BH#6 : A la faveur de la ferveur populaire

Il est particulièrement difficile de se résoudre à parler de sport sur un site culturel. C’est que nous méprisons pas mal les fous furieux qui s’en font une passion, eux pour qui rien d’autre ne compte que le prochain match, Téléfoot et l’Equipe. Allez, avouons-le, le sport c’est taillé pour les beaufs. Pourtant, parfois, nous sentons au gré du bon hasard, quand la raison nous lâche,  que quelque chose se passe. Alors aujourd’hui, au lendemain de la finale de l’European Champions Cup de rugby et à l’heure des phases finales de football, on se rebelle et on parle sport dans les pages cultures.

Faut-il donc avoir honte de soutenir un club, de prononcer des phrases absurdes et de porter des couleurs criardes au nom du sport? Faut-il alors être idiot pour se laisser aller à l’ivresse que suscite l’appartenance? Il est de ces choses là, des choses qui ne se comprennent pas mais qui pourtant se manifestent un peu, un peu tout le temps.

Combien de fois ai-je pensé que le sport n’était que le loisir des imbéciles et des sans-cervelle, combien de fois, aussi, me suis-je dit qu’il divertissait les masses à défaut de les éduquer. Bien sûr, il m’arrive encore de le croire. Le sport ne se range pas dans la catégorie culture, parce qu’il fait appel aux bas instincts et au houblon, parce qu’il concerne les foules indifférenciées soucieuses d’appartenir à tout prix.

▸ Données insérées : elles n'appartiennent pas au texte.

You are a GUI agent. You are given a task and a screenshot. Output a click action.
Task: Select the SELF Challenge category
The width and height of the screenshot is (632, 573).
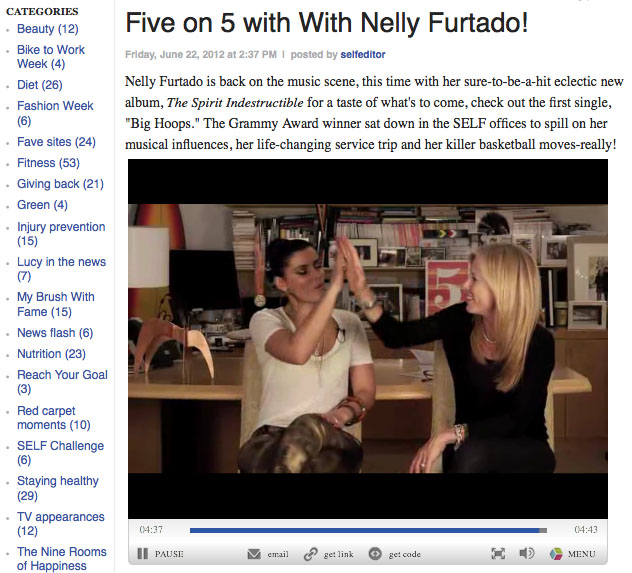[x=60, y=453]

Voilà, c’est encore la même chose, démolir la solitude, chercher quelque chose de plus dans lequel jeter ses tripes. Et pourtant, le sentiment un peu sauvage, celui là qui n’a jamais été éduqué et qui survient comme ça au détour d’un essai, d’un chant ou d’un maillot, ce sentiment là est beau. C’est beau, il est vrai, quand on cesse de regarder la foule comme le monstre qu’elle a l’habitude d’être. Reconnaître dans l’autre quelque chose, avoir quelqu’un en face de soi, ne pas être seul, partager, communier, flipper et finalement quoi, tout ce qui fait de nous ce que nous sommes, c’est ça le sport aussi, c’est ça aussi supporter, c’est croire, parce que croire ne se réserve pas aux religions ; au contraire, ça se réserve aux hommes.

Mais pourquoi? Pourquoi l’émotion, pourquoi moi, pourquoi lui? Pourquoi sommes-nous capables de faire abstraction du potentiel de connerie de tout ce groupe de gens qu’on aurait sûrement dû mépriser? Et moi là qu’est-ce-que je fous à porter les mêmes couleurs que lui, qu’est-ce-que je fous à estimer autant les sentiments d’appartenance et les communions irrationnelles? Parce que c’est irrationnel d’être atteint par un si grand tas d’émotions bordéliques dans un stade, c’est irrationnel aussi de trembler comme un con et de voir consterné ses poils se dresser tout le long de l’avant-bras ; c’est irrationnel comme des accords en E mineur, comme une tierce ou un comma syntonique. Parce qu’il n’existe, je crois, aucune échelle de valeur sur laquelle ranger logiquement les émotions sincères. On ne laisse pas s’échapper ce qui relève du beau, même si c’est honteux, même si c’est bancal et même si c’est déraisonnable. Que nous soyons un ou mille, qu’il s’agisse de plans-séquences ou de maillots, de culture ou de loisirs, tout ça n’a pas d’importance. C’est le sentiment, celui que l’on extirpera dans cinquante ans des mers de nos vagues de souvenirs pour en faire le symbole de qui a compté, c’est lui seul qui importe.